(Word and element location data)
□ □ □

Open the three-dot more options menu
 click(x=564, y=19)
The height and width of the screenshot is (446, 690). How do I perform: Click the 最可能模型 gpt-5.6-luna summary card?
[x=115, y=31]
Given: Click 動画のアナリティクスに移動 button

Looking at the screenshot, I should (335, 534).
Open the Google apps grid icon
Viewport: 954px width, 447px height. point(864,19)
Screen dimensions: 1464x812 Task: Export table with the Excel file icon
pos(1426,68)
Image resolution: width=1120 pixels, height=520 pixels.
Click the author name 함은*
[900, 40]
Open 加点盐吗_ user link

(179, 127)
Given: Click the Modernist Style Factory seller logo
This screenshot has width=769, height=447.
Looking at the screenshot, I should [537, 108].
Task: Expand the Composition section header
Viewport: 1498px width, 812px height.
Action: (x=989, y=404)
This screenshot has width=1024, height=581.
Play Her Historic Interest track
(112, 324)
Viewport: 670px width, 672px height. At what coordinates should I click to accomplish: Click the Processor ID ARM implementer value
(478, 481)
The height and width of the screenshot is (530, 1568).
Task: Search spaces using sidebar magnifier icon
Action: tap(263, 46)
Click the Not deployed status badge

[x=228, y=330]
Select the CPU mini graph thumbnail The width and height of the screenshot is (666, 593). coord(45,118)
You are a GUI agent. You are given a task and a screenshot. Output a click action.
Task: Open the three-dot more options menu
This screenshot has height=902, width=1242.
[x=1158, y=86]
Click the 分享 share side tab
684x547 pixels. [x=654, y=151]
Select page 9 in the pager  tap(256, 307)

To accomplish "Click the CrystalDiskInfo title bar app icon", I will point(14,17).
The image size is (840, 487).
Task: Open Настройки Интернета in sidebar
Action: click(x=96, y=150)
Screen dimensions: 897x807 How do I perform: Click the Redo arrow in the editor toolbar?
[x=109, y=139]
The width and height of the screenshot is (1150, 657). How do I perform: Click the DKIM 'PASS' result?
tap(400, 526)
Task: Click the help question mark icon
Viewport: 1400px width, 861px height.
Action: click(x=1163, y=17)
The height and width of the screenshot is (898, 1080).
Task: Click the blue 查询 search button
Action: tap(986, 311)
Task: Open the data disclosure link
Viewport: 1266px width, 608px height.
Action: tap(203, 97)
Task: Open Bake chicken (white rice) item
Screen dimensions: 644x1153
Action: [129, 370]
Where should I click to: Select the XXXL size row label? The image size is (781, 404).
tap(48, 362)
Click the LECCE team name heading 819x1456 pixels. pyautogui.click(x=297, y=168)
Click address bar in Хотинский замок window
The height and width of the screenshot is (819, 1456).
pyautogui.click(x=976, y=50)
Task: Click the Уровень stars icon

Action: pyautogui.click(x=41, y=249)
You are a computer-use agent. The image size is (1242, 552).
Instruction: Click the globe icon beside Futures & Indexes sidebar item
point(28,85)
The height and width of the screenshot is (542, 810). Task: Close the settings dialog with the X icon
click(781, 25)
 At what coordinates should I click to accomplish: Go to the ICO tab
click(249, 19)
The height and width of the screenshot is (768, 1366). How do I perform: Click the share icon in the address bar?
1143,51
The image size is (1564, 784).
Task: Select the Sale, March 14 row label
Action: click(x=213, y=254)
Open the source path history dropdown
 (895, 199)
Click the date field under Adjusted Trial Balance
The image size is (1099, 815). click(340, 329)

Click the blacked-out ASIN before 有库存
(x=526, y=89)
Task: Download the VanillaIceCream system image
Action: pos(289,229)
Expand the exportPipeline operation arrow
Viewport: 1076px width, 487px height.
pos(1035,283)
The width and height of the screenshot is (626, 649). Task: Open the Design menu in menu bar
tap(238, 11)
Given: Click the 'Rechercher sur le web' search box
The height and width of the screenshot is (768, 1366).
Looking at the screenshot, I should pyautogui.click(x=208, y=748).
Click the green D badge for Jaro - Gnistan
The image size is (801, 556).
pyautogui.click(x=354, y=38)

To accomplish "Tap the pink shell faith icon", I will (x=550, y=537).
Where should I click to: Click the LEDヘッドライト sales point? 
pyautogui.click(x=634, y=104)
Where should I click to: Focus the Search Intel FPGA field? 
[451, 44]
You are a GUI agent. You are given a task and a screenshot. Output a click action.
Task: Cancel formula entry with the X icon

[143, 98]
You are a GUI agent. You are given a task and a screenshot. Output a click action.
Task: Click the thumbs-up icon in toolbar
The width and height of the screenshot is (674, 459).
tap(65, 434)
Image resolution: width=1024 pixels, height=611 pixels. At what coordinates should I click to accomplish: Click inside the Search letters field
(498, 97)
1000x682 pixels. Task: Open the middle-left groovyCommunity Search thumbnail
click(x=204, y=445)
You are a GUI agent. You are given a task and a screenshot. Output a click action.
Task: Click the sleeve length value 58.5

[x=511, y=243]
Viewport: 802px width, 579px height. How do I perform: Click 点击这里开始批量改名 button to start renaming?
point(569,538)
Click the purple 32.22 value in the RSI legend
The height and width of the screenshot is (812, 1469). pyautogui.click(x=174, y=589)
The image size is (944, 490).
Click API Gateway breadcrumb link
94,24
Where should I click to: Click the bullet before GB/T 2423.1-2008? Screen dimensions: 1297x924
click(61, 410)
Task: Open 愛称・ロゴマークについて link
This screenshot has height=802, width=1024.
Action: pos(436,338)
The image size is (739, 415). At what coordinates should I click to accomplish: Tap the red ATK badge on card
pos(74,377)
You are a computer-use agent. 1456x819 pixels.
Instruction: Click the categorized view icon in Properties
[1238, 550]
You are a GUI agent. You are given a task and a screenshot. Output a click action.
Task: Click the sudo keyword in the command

□ □ □

Written request: In the material, swap "breadcrumb link" for "breadcrumb item" in everything from the line containing "1000x682 pixels. Task: Open" down to the end, and give only those lines with nothing else changed.

Result of this exercise:
1000x682 pixels. Task: Open the middle-left groovyCommunity Search thumbnail
click(x=204, y=445)
You are a GUI agent. You are given a task and a screenshot. Output a click action.
Task: Click the sleeve length value 58.5

[x=511, y=243]
Viewport: 802px width, 579px height. How do I perform: Click 点击这里开始批量改名 button to start renaming?
point(569,538)
Click the purple 32.22 value in the RSI legend
The height and width of the screenshot is (812, 1469). pyautogui.click(x=174, y=589)
The image size is (944, 490).
Click API Gateway breadcrumb item
94,24
Where should I click to: Click the bullet before GB/T 2423.1-2008? Screen dimensions: 1297x924
click(61, 410)
Task: Open 愛称・ロゴマークについて link
This screenshot has height=802, width=1024.
Action: pos(436,338)
The image size is (739, 415). At what coordinates should I click to accomplish: Tap the red ATK badge on card
pos(74,377)
You are a computer-use agent. 1456x819 pixels.
Instruction: Click the categorized view icon in Properties
[1238, 550]
You are a GUI agent. You are given a task and a screenshot. Output a click action.
Task: Click the sudo keyword in the command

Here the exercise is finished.